== Task description ==
The entries that follow are to be duplicated in full, character for character.

Start of Records provided

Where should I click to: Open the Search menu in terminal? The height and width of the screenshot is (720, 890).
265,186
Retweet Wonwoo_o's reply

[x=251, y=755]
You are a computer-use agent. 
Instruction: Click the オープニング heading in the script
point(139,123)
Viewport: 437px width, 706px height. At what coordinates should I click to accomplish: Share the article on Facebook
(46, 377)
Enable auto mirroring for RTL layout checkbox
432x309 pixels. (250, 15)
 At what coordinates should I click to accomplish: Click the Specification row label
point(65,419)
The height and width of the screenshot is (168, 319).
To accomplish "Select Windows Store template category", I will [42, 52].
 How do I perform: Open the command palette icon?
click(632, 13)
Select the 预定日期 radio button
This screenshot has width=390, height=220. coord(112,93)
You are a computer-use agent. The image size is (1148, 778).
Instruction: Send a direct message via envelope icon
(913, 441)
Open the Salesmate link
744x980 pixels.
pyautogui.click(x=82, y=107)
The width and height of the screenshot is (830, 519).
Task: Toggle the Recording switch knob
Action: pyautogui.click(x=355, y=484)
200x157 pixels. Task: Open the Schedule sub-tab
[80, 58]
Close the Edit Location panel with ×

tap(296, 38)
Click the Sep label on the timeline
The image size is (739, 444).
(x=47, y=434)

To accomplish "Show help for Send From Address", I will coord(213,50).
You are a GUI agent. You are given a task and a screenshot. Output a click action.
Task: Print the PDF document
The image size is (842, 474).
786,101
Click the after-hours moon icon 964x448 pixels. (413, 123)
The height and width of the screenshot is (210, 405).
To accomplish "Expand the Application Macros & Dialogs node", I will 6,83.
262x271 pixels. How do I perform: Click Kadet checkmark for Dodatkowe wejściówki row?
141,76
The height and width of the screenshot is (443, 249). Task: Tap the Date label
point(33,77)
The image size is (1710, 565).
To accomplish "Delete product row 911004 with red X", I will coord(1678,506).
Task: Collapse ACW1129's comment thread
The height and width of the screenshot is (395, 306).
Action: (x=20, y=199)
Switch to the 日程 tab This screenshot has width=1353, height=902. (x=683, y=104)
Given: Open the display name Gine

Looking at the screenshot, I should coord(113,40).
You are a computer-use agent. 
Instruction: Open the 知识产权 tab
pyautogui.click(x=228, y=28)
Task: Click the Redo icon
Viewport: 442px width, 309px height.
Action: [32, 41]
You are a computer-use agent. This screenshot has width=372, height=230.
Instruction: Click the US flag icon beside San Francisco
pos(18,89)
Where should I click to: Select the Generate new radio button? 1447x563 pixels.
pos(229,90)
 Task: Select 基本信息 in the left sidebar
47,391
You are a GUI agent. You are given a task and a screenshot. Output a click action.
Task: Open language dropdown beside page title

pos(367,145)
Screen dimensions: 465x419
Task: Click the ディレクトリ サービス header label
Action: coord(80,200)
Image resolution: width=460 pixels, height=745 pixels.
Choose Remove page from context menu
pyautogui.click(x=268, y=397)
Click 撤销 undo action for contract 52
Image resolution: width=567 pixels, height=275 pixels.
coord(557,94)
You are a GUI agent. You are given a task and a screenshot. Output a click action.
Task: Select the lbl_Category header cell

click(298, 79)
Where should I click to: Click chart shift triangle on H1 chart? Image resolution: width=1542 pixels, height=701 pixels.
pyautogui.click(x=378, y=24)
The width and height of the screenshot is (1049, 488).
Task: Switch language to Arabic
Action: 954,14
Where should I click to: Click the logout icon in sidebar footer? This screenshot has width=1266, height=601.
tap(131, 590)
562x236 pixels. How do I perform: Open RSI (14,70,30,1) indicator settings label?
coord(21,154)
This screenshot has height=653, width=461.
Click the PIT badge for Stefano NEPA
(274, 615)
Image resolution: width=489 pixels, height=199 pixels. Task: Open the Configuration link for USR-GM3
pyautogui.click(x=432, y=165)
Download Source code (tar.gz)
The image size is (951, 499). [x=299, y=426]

End of Records provided

== Task answer ==
Where should I click to: Open the Search menu in terminal? The height and width of the screenshot is (720, 890).
265,186
Retweet Wonwoo_o's reply

[x=251, y=755]
You are a computer-use agent. 
Instruction: Click the オープニング heading in the script
point(139,123)
Viewport: 437px width, 706px height. At what coordinates should I click to accomplish: Share the article on Facebook
(46, 377)
Enable auto mirroring for RTL layout checkbox
432x309 pixels. (250, 15)
 At what coordinates should I click to accomplish: Click the Specification row label
point(65,419)
The height and width of the screenshot is (168, 319).
To accomplish "Select Windows Store template category", I will [42, 52].
 How do I perform: Open the command palette icon?
click(632, 13)
Select the 预定日期 radio button
This screenshot has width=390, height=220. coord(112,93)
You are a computer-use agent. The image size is (1148, 778).
Instruction: Send a direct message via envelope icon
(913, 441)
Open the Salesmate link
744x980 pixels.
pyautogui.click(x=82, y=107)
The width and height of the screenshot is (830, 519).
Task: Toggle the Recording switch knob
Action: pyautogui.click(x=355, y=484)
200x157 pixels. Task: Open the Schedule sub-tab
[80, 58]
Close the Edit Location panel with ×

tap(296, 38)
Click the Sep label on the timeline
The image size is (739, 444).
(x=47, y=434)

To accomplish "Show help for Send From Address", I will coord(213,50).
You are a GUI agent. You are given a task and a screenshot. Output a click action.
Task: Print the PDF document
The image size is (842, 474).
786,101
Click the after-hours moon icon 964x448 pixels. (413, 123)
The height and width of the screenshot is (210, 405).
To accomplish "Expand the Application Macros & Dialogs node", I will 6,83.
262x271 pixels. How do I perform: Click Kadet checkmark for Dodatkowe wejściówki row?
141,76
The height and width of the screenshot is (443, 249). Task: Tap the Date label
point(33,77)
The image size is (1710, 565).
To accomplish "Delete product row 911004 with red X", I will coord(1678,506).
Task: Collapse ACW1129's comment thread
The height and width of the screenshot is (395, 306).
Action: (x=20, y=199)
Switch to the 日程 tab This screenshot has width=1353, height=902. (x=683, y=104)
Given: Open the display name Gine

Looking at the screenshot, I should coord(113,40).
You are a computer-use agent. 
Instruction: Open the 知识产权 tab
pyautogui.click(x=228, y=28)
Task: Click the Redo icon
Viewport: 442px width, 309px height.
Action: [32, 41]
You are a computer-use agent. This screenshot has width=372, height=230.
Instruction: Click the US flag icon beside San Francisco
pos(18,89)
Where should I click to: Select the Generate new radio button? 1447x563 pixels.
pos(229,90)
 Task: Select 基本信息 in the left sidebar
47,391
You are a GUI agent. You are given a task and a screenshot. Output a click action.
Task: Open language dropdown beside page title

pos(367,145)
Screen dimensions: 465x419
Task: Click the ディレクトリ サービス header label
Action: coord(80,200)
Image resolution: width=460 pixels, height=745 pixels.
Choose Remove page from context menu
pyautogui.click(x=268, y=397)
Click 撤销 undo action for contract 52
Image resolution: width=567 pixels, height=275 pixels.
coord(557,94)
You are a GUI agent. You are given a task and a screenshot. Output a click action.
Task: Select the lbl_Category header cell

click(298, 79)
Where should I click to: Click chart shift triangle on H1 chart? Image resolution: width=1542 pixels, height=701 pixels.
pyautogui.click(x=378, y=24)
The width and height of the screenshot is (1049, 488).
Task: Switch language to Arabic
Action: 954,14
Where should I click to: Click the logout icon in sidebar footer? This screenshot has width=1266, height=601.
tap(131, 590)
562x236 pixels. How do I perform: Open RSI (14,70,30,1) indicator settings label?
coord(21,154)
This screenshot has height=653, width=461.
Click the PIT badge for Stefano NEPA
(274, 615)
Image resolution: width=489 pixels, height=199 pixels. Task: Open the Configuration link for USR-GM3
pyautogui.click(x=432, y=165)
Download Source code (tar.gz)
The image size is (951, 499). [x=299, y=426]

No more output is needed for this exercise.